* [Task to carry out] Reproduce, character for character, the stretch of the records from the line containing "Task: Open Data Visualization with R course" through the line containing "[x=211, y=181]", including both of those lines.

* [Given information]
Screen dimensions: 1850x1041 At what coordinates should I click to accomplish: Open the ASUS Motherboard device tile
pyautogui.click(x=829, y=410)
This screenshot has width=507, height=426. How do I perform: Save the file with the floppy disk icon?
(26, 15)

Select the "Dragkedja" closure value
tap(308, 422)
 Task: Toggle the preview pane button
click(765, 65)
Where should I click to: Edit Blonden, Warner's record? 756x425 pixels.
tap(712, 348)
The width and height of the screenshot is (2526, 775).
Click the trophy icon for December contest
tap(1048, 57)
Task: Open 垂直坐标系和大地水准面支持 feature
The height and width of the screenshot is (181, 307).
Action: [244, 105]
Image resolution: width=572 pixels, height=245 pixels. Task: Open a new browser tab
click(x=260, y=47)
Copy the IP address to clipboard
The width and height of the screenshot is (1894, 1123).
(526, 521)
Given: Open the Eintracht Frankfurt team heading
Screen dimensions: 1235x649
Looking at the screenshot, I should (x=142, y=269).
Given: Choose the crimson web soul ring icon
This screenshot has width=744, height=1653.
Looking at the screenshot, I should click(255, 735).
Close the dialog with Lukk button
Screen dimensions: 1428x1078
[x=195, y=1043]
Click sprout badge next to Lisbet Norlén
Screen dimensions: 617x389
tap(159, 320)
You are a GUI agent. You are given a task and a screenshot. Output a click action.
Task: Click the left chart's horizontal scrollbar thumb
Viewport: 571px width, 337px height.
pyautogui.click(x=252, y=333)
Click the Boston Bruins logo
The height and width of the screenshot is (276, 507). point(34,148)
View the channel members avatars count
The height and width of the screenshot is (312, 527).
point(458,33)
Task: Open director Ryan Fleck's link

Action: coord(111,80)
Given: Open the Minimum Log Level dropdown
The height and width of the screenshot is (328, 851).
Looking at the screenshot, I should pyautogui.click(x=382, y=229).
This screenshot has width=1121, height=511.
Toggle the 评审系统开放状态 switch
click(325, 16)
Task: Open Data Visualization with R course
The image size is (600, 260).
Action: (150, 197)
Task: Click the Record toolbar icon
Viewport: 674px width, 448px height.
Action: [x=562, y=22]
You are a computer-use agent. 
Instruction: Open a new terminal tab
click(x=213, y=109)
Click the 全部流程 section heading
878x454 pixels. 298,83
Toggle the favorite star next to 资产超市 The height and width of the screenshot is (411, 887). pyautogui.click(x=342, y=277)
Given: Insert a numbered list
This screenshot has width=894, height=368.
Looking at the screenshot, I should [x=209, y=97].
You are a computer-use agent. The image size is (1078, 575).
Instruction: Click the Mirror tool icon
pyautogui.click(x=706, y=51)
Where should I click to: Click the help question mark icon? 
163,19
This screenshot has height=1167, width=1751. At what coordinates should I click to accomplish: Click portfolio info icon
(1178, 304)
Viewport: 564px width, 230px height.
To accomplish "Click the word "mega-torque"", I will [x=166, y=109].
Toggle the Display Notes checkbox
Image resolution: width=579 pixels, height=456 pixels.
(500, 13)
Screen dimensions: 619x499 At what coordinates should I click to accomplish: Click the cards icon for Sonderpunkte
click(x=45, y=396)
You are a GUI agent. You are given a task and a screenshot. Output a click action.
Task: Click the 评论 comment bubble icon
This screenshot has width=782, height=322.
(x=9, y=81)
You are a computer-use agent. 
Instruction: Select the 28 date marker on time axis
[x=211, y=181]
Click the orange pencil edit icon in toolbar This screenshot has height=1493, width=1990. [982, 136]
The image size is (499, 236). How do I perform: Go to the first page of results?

* [Solution]
Task: Open Data Visualization with R course
The image size is (600, 260).
Action: (150, 197)
Task: Click the Record toolbar icon
Viewport: 674px width, 448px height.
Action: [x=562, y=22]
You are a computer-use agent. 
Instruction: Open a new terminal tab
click(x=213, y=109)
Click the 全部流程 section heading
878x454 pixels. 298,83
Toggle the favorite star next to 资产超市 The height and width of the screenshot is (411, 887). pyautogui.click(x=342, y=277)
Given: Insert a numbered list
This screenshot has width=894, height=368.
Looking at the screenshot, I should [x=209, y=97].
You are a computer-use agent. The image size is (1078, 575).
Instruction: Click the Mirror tool icon
pyautogui.click(x=706, y=51)
Where should I click to: Click the help question mark icon? 
163,19
This screenshot has height=1167, width=1751. At what coordinates should I click to accomplish: Click portfolio info icon
(1178, 304)
Viewport: 564px width, 230px height.
To accomplish "Click the word "mega-torque"", I will [x=166, y=109].
Toggle the Display Notes checkbox
Image resolution: width=579 pixels, height=456 pixels.
(500, 13)
Screen dimensions: 619x499 At what coordinates should I click to accomplish: Click the cards icon for Sonderpunkte
click(x=45, y=396)
You are a GUI agent. You are given a task and a screenshot. Output a click action.
Task: Click the 评论 comment bubble icon
This screenshot has width=782, height=322.
(x=9, y=81)
You are a computer-use agent. 
Instruction: Select the 28 date marker on time axis
[x=211, y=181]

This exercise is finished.